The above propositions are only a selection of those advanced in the paper. Nonetheless, for me it has raised a key question: can there be an applied science for tackling wicked problems? If you cannot learn from experience, if all wicked problems are unique, and the consequences of interventions cannot be known in advance, and no wicked problem can be definitively formulated, then how can an applied science be developed for addressing these problems? If it was a boxing match, it would be a super-effective left, right, left, right combination – possibly a KO. Indeed, Rittel and Webber assert that “social professionals were misled … into assuming they could be applied scientists” (p.160)!
And yet, this seems to be the direction of recent fields such as sustainability science, action research, and related approaches to transdisciplinary research.
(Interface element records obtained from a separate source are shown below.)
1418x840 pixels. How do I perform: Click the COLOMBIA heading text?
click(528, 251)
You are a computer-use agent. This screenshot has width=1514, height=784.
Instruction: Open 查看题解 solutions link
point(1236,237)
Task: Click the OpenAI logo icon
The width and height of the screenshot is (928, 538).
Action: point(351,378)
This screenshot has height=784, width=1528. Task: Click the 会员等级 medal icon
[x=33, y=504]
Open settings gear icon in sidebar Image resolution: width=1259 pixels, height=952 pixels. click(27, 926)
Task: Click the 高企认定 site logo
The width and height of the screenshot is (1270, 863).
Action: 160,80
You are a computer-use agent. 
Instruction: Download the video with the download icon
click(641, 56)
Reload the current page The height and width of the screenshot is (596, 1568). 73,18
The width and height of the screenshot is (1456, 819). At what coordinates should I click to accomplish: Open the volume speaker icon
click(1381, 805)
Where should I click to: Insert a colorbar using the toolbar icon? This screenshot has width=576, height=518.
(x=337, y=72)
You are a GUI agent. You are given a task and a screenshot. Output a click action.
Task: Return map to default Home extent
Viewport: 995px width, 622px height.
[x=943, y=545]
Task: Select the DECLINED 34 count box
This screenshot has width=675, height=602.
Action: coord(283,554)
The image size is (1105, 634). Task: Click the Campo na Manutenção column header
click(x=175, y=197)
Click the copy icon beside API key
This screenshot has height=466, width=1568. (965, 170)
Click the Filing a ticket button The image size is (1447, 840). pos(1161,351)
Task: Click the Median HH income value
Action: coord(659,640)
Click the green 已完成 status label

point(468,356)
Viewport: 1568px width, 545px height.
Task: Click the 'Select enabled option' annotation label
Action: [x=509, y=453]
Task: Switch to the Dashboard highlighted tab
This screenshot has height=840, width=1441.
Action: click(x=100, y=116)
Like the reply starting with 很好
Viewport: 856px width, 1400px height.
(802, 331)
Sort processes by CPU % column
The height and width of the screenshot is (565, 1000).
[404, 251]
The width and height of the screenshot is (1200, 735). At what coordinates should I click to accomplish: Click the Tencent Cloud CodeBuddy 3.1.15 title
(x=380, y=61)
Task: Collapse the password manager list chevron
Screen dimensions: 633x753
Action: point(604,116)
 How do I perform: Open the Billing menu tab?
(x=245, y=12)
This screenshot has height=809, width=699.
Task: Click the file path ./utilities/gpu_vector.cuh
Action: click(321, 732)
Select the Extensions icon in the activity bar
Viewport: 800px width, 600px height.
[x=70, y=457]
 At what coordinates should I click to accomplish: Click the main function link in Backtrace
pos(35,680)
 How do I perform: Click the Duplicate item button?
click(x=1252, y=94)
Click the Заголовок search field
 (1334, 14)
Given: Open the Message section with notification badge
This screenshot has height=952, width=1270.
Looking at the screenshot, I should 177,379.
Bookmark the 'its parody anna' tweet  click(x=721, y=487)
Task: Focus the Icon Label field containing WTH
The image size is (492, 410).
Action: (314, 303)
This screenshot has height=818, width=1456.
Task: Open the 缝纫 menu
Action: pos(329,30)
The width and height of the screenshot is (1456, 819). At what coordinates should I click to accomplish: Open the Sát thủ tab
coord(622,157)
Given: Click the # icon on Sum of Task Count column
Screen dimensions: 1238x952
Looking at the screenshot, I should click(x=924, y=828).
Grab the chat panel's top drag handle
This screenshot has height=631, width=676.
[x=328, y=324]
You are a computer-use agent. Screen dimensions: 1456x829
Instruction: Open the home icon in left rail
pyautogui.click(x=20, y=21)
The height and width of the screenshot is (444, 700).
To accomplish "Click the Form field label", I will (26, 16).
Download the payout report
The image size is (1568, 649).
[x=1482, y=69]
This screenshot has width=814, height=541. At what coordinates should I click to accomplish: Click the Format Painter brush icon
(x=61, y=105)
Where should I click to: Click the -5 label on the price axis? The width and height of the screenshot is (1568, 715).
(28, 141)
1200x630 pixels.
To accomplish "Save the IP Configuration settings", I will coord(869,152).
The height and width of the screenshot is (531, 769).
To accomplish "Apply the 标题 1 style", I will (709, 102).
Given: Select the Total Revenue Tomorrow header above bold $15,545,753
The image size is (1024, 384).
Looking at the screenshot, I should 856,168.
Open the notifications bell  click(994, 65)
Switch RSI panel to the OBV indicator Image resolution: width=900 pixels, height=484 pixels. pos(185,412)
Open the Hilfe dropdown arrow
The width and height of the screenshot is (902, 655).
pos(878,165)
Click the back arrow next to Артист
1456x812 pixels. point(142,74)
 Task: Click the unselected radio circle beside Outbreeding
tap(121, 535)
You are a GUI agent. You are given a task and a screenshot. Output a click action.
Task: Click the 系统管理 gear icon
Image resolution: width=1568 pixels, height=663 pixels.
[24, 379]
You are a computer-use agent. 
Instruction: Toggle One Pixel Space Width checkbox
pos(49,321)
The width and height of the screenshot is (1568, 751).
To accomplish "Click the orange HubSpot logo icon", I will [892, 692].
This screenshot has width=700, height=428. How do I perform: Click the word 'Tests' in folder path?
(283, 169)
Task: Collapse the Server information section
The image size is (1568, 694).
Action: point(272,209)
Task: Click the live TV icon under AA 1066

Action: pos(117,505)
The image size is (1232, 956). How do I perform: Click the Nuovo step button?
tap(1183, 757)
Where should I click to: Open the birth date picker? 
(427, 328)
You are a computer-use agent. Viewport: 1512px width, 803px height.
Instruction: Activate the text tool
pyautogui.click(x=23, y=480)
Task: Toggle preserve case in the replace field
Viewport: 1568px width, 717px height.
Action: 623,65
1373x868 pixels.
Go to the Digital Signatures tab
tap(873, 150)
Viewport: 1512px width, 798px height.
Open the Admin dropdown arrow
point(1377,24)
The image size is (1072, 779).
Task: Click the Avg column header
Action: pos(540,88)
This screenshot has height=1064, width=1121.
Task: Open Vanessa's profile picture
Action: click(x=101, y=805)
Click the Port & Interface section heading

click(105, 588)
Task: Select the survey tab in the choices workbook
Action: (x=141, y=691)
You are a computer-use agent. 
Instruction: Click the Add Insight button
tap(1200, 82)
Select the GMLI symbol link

Some consultancies also offer various forms of applied research that claim to offer effective methods for addressing a wide range of “wicked” problems. The emergence of adaptive policy approaches is also significant (see this book), which draw on better understandings of complex adaptive systems and forms of adaptive management.
Investigating this further appears to be an important line of inquiry. It potentially has important practical implications for the role and value of evaluative research and the potential to develop “reflective practice” when dealing with wicked problems. Rittel and Webber’s analysis appears to suggest that there a serious limits to reflective practice when tackling wicked problems. My principal supervisor, Chris Riedy, has suggested that Rittel and Webber may have overstated the problem – and that, therefore, perhaps learning is possible – and their analysis might further justify a ‘realist evaluation’ framework.
It also appears to have important implications for modes of intervention, such as whether a public policy approach is the most efficacious approach for wicked and “super wicked” problems. Bottom-up, and “organic” (rather than planned) change, may be more important than is currently realised.